### Written problem
Return the entries from the line with "Given: Select the Leeds vs Betis match row" up to and including the line with "pyautogui.click(x=464, y=184)", copying each line verbatim.
== Data entries
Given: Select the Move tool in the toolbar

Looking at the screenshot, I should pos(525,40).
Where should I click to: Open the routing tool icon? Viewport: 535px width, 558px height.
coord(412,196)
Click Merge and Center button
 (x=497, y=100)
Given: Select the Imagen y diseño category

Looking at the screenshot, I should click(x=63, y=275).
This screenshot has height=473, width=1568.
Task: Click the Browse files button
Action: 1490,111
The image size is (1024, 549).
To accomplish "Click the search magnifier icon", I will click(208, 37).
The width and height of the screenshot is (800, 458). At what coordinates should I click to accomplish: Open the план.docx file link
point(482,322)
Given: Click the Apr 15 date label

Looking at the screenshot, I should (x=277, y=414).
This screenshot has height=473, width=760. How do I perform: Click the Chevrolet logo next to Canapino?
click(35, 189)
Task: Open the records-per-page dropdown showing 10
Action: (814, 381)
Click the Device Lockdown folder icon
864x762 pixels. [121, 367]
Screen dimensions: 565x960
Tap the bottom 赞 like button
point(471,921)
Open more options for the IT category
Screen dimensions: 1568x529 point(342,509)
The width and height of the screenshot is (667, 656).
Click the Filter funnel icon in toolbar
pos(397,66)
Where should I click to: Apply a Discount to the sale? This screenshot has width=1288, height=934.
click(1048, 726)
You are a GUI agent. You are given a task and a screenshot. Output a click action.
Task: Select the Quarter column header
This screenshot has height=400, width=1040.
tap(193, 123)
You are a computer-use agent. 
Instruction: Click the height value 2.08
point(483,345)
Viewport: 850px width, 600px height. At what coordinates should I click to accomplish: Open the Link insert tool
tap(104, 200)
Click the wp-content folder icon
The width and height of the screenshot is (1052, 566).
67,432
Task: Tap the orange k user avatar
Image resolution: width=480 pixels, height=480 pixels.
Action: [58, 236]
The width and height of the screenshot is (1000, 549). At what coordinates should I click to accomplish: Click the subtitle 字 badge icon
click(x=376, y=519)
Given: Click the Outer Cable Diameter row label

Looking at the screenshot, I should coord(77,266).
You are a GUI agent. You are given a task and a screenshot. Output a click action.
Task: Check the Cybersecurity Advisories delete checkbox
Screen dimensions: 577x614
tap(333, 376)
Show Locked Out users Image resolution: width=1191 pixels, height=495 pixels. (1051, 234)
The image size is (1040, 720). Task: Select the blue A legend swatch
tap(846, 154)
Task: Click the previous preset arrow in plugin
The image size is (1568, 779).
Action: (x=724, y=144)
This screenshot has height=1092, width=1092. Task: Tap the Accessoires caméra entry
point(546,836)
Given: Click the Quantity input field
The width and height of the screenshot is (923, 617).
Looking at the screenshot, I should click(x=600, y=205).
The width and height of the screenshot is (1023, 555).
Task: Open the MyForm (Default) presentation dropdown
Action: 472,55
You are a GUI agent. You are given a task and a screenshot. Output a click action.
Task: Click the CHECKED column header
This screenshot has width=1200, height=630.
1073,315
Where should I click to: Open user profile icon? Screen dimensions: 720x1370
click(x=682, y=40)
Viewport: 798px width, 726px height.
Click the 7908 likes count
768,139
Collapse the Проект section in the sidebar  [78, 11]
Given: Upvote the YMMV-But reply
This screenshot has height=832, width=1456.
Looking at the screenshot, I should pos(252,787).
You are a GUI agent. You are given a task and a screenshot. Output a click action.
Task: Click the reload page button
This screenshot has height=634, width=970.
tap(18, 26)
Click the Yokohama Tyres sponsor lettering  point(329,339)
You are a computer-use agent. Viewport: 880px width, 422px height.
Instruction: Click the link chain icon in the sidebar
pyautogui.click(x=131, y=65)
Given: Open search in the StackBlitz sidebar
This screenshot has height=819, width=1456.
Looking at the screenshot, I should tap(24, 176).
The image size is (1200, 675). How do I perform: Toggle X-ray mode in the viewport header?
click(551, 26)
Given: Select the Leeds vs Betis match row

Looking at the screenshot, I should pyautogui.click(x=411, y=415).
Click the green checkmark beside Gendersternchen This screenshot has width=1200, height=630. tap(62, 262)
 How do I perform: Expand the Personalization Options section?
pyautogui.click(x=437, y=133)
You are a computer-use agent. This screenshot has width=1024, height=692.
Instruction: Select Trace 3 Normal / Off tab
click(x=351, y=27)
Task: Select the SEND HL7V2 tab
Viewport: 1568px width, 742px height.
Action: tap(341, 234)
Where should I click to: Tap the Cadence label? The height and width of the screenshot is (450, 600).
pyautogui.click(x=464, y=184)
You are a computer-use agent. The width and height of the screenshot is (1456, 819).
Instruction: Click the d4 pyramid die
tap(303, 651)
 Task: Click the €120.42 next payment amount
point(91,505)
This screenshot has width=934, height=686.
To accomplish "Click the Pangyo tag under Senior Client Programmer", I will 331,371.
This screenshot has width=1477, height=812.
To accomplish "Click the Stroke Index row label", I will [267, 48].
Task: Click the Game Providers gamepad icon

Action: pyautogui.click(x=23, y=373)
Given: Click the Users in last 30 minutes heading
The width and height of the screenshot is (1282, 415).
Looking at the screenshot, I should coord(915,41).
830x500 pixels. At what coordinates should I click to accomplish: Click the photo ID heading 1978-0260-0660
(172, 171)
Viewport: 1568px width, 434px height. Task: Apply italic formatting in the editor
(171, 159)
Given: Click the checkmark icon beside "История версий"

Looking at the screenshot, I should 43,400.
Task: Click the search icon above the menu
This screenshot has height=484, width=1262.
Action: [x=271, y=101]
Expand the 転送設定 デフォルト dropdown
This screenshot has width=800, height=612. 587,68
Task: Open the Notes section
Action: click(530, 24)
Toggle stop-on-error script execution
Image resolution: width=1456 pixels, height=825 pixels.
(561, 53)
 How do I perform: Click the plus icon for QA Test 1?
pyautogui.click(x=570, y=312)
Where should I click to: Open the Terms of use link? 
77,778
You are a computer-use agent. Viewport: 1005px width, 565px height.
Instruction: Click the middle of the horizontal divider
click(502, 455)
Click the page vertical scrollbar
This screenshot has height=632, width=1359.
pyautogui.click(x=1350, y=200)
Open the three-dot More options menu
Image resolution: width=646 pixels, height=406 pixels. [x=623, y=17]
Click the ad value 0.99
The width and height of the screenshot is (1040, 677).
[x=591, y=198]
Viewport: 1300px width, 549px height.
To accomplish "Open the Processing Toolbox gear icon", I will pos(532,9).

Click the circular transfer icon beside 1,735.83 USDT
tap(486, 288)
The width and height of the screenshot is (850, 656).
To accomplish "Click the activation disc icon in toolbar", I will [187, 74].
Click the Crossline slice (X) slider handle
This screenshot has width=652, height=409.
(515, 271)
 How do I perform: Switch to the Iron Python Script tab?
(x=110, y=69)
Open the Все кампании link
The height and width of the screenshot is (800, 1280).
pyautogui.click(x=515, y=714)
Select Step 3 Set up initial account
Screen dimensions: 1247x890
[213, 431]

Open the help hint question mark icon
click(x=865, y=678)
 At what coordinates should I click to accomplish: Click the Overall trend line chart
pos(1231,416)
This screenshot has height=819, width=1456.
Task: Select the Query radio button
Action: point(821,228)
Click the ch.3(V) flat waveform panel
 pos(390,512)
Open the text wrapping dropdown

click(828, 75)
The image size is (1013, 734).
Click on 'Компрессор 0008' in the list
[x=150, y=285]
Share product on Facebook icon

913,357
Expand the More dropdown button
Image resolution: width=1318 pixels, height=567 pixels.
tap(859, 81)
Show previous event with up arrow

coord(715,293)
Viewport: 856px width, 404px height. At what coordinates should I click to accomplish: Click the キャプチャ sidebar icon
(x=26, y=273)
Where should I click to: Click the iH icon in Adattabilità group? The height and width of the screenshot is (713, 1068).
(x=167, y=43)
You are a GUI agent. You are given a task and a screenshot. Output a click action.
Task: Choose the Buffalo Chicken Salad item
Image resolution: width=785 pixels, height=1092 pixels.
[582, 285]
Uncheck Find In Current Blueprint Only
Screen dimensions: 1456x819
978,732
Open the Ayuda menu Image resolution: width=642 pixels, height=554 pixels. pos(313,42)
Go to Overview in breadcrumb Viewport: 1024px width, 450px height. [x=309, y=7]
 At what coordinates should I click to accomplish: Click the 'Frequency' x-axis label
====
### Problem solution
Given: Select the Leeds vs Betis match row

Looking at the screenshot, I should pyautogui.click(x=411, y=415).
Click the green checkmark beside Gendersternchen This screenshot has width=1200, height=630. tap(62, 262)
 How do I perform: Expand the Personalization Options section?
pyautogui.click(x=437, y=133)
You are a computer-use agent. This screenshot has width=1024, height=692.
Instruction: Select Trace 3 Normal / Off tab
click(x=351, y=27)
Task: Select the SEND HL7V2 tab
Viewport: 1568px width, 742px height.
Action: tap(341, 234)
Where should I click to: Tap the Cadence label? The height and width of the screenshot is (450, 600).
pyautogui.click(x=464, y=184)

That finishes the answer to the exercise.